The Health Insurance Marketplace is divided in four categories: Bronze, Silver, Gold and Platinum. An additional level, which goes by the name “Catastrophic,” is also available to certain people who meet particular requirements.
- Bronze: The Bronze coverage level is typically recommended to people who only want to have a health insurance plan for emergency situations. This is the level that typically offers the lowest monthly premiums but incurs the highest deductibles. Thus, routine exams are often accompanied by high out-of-pocket payments.
- Silver: The Silver coverage level is often well suited for people who quality for “extra savings” within their health insurance plans. This is a level with slightly higher monthly premiums but slightly lower deductibles in comparison to Bronze.
- Gold: The Gold coverage level is typically recommended to people who require somewhat regular medical care. This level charges higher monthly premiums but offers lower deductibles in comparison to Silver.
- Platinum: The Platinum coverage level is often well suited for people who require very regular medical care. When compared to all other categories, this is the level with the most expensive monthly premiums and lowest deductibles in the marketplace.
- Catastrophic: Only people under 30 years of age or who qualify for hardship exemption may be eligible to enroll in a Catastrophic coverage level.
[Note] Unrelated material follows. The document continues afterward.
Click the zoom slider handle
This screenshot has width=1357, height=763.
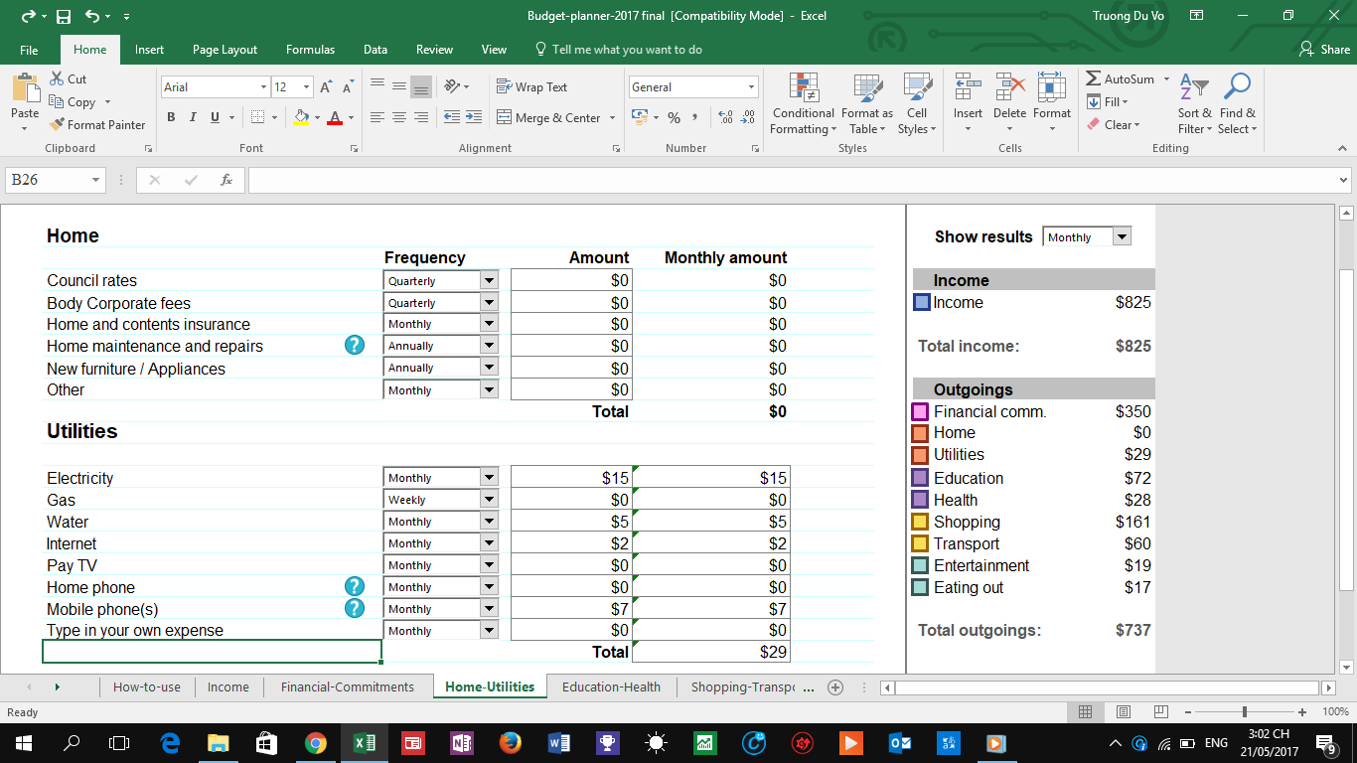click(1244, 712)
This level offers low monthly premiums but very high deductibles, thus only being recommended for people who rarely need medical care.
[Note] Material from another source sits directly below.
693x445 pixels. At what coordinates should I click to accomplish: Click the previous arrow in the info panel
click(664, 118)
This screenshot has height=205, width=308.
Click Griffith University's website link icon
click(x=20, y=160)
Each coverage level has several health plan offerings. When making a decision about which health plan to pick, your physician’s evaluation and your specific medical needs should be taken into account.
- Health Maintenance Organization (HMO): Unless you experience a medical emergency, this health plan will typically require you to live within the plan’s network and will only allow you to see doctors within that network.
- Exclusive Provider Organization (EPO): This health plan will also only allow you to see doctors within the plan’s network, unless you experience a medical emergency. However, there is typically no requirement regarding where you may or may not reside.
- Point-of-service (POS): If you are given a referral, this health plan will allow you to see a doctor outside of the plan’s network. However, the deductibles for out-of-network doctors will likely be higher.
- Preferred Provider Organization (PPO): This health plan will allow you to see an out-of-network doctor even if you did not receive a referral. However, the deductibles for doctors that operate outside of your plan’s network will be higher.